AIM OF THE EXERCISE — Each line of the data below must be reproduced without any change.

Collected data:
━━━━━━━━━━━━━━━━━━━━━━━━━━━━━━
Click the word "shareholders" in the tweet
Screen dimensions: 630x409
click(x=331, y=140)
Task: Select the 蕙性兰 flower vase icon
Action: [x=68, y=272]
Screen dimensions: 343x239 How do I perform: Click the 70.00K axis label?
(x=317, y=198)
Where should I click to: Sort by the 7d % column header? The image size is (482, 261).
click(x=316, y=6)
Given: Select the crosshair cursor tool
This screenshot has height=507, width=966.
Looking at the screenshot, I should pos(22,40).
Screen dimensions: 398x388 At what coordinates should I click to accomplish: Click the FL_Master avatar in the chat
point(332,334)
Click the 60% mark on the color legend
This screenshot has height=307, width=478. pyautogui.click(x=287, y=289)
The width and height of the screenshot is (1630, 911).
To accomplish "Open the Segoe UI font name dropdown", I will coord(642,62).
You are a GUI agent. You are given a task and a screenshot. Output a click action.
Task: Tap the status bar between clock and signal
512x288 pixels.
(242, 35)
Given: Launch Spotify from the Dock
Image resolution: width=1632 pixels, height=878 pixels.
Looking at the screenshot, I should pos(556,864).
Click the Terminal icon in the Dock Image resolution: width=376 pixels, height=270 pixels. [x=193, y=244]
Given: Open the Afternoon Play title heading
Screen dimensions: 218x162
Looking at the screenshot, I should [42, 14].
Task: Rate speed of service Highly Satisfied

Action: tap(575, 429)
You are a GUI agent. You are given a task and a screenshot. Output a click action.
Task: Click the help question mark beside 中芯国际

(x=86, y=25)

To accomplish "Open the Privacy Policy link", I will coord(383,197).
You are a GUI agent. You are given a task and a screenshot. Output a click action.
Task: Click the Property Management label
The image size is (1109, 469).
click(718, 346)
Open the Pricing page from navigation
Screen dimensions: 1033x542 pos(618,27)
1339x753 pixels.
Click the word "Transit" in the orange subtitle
━━━━━━━━━━━━━━━━━━━━━━━━━━━━━━
ANSWER BOX —
Click the word "shareholders" in the tweet
Screen dimensions: 630x409
click(x=331, y=140)
Task: Select the 蕙性兰 flower vase icon
Action: [x=68, y=272]
Screen dimensions: 343x239 How do I perform: Click the 70.00K axis label?
(x=317, y=198)
Where should I click to: Sort by the 7d % column header? The image size is (482, 261).
click(x=316, y=6)
Given: Select the crosshair cursor tool
This screenshot has height=507, width=966.
Looking at the screenshot, I should pos(22,40).
Screen dimensions: 398x388 At what coordinates should I click to accomplish: Click the FL_Master avatar in the chat
point(332,334)
Click the 60% mark on the color legend
This screenshot has height=307, width=478. pyautogui.click(x=287, y=289)
The width and height of the screenshot is (1630, 911).
To accomplish "Open the Segoe UI font name dropdown", I will coord(642,62).
You are a GUI agent. You are given a task and a screenshot. Output a click action.
Task: Tap the status bar between clock and signal
512x288 pixels.
(242, 35)
Given: Launch Spotify from the Dock
Image resolution: width=1632 pixels, height=878 pixels.
Looking at the screenshot, I should pos(556,864).
Click the Terminal icon in the Dock Image resolution: width=376 pixels, height=270 pixels. [x=193, y=244]
Given: Open the Afternoon Play title heading
Screen dimensions: 218x162
Looking at the screenshot, I should [42, 14].
Task: Rate speed of service Highly Satisfied

Action: tap(575, 429)
You are a GUI agent. You are given a task and a screenshot. Output a click action.
Task: Click the help question mark beside 中芯国际

(x=86, y=25)

To accomplish "Open the Privacy Policy link", I will coord(383,197).
You are a GUI agent. You are given a task and a screenshot. Output a click action.
Task: Click the Property Management label
The image size is (1109, 469).
click(718, 346)
Open the Pricing page from navigation
Screen dimensions: 1033x542 pos(618,27)
1339x753 pixels.
Click the word "Transit" in the orange subtitle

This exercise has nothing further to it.